Los españoles quisieron acabar con ellos

Durante la conquista de México, los españoles llegaron con sus perros Mastín, los Xolos al igual que los indígenas, sufrieron matanza, entre los motivos para acabar con los mitos y creencias que lo rodeaban. También el  jesuita Francisco Javier Clavijero describía que “los españoles los encontraron nutritivos y de buen sabor y después de la conquista a falta de otra carne los comieron hasta acabar con la especie”.

Frida Kahlo al lado de sus amados xoloitzcuintles
Frida Kahlo al lado de sus amados xoloitzcuintles

A partir de la caída de Tenochtitlán, y por 400 años los Xoloitzcuintles prácticamente desaparecieron subsistiendo algunos ejemplares en la Cuenca del Río Balsas, en Nayarit, Colima, Jalisco, Michoacán, y Guerrero; tiempo después en los años 60´s se inició su rescate aunque con preferencia a los “pelones”.

Posteriormente intelectuales y personajes de México entre ellos Frida Kahlo y Diego Rivera acogieron la protección y gusto de la raza.

Cuidados

Al Xoloitzcuintle debe cuidársele mucho de las altas y bajas temperaturas, hidratarlos, ponerle aceites.

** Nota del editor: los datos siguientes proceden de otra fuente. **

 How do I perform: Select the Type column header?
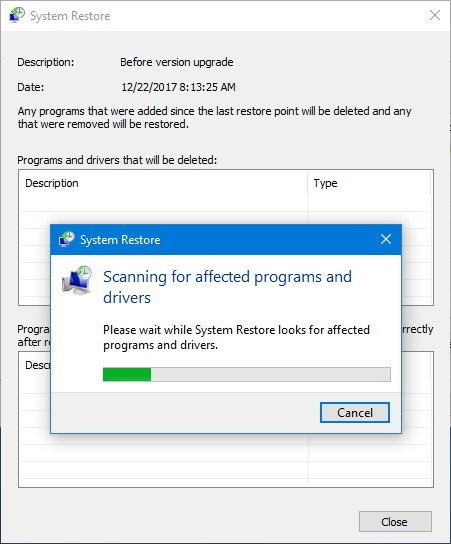[325, 183]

Cualquier rozadura o irritación en su piel hay que atenderla, tiene la sensibilidad de la parte interna del brazo humano. No son perros de patio, azotea, ni de circo, deben estar en un ambiente adecuado a ellos.

La Casa del Xoloitzcuintle en Veracruz

Tiene como fin promover y defender la dualidad genética del xoloitzcuintle expresan Neil Terry y Rosario Cabrera, una pareja que se ha dedicado por más de 10 años al cuidado de esta raza. Actualmente tienen 7, algunos de ellos rescatados, no los venden, pero si comparten su compañía en una casa museo, en donde también informan de la historia.

La casa se abre al público de jueves a sábado, de 10 am a 4 pm y domingos de 1 pm a 4 pm. Dirección: Callejón Narciso de Mendoza No. 274, entre Campero y Sánchez Tagle, Veracruz, Ver.